The Top 5 Reasons Cats Visit AMC’s Emergency Room

A cat at AMC

The Top 5 Reasons Cats Visit AMC’s Emergency Room

June is Adopt-a Cat Month. For the entire month, I will devote my blog posts to issues important to feline families. Today’s post reviews the top causes of feline emergency room visits at AMC.

#1 Blocked Cats

Because the urine tube (urethra) of male cats is narrow and long, male cats are prone to urinary obstruction. If your male cat runs in and out of the litter box frequently, crying and not producing any urine, you should take him to the ER immediately. This is a life-threatening condition, and early detection is critical.

#2 Kidney Disease

Cats are the masters of medical disguise. They can hide an illness until the situation is dire. This explains why a chronic problem like kidney disease often looks like an emergency to a cat’s family. To them their cat suddenly stops eating and has lost weight, so they decide to head to the ER. However, the most common form of feline kidney disease is an irreversible condition that requires ongoing treatment and therapy.

#3 Fractures

Most fractured bones in cats are due to trauma – automobile accidents or, in places like New York City, falls from tall buildings. You can prevent automobile accidents by making your cat an indoor cat, and if you live in a tall building, be sure your terrace, balcony and windows are cat-proof to prevent an inadvertent fall to the hard ground below.

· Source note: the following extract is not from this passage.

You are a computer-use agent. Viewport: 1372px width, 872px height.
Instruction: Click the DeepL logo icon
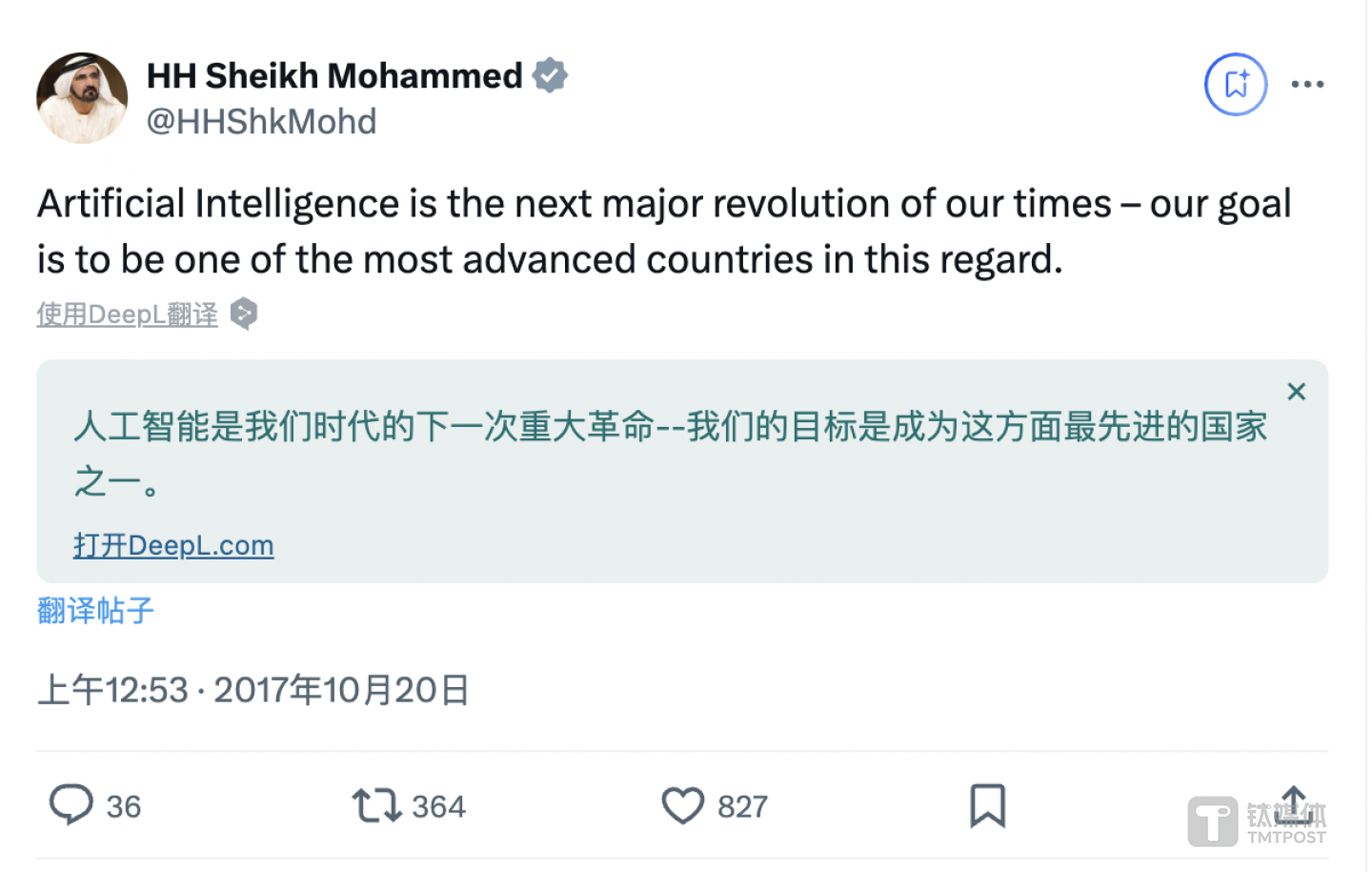click(x=244, y=314)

#4 Ingestion of Foreign Objects

The top item removed from cats by the ER doctors was a linear foreign body: string, yarn or thread. Linear foreign bodies bunch up the intestine and can slice into the intestinal wall. Linear foreign bodies require surgical removal, and if the intestinal wall has been damaged, removal of the damaged section may be necessary. Cat families should keep string, yarn and thread safely inside a cabinet.

#5 Heart Failure

Heart disease is a common cause of illness and death in cats. The feline heart muscle becomes very thick with poor function, a condition known as hypertrophic cardiomyopathy. When blood is not efficiently pumped, fluid builds up in the lungs and blood cannot be oxygenated. Your cat’s respiratory rate will climb in an attempt to compensate. Once the respiratory rate exceeds 40 breaths per minute, cat owners recognize their cat is in distress and head to the ER. Learning to count your cat’s respirations before she has a problem can help you to recognize signs of heart failure early.

Not making the top five, but still occurring frequently were anemia, low blood sugar, diarrhea, poor appetite and various types of masses.

Everyone wants to avoid a trip to the emergency room, but sometimes an ER visit is necessary. I hope this list helps cat families recognize some of the more common feline emergencies.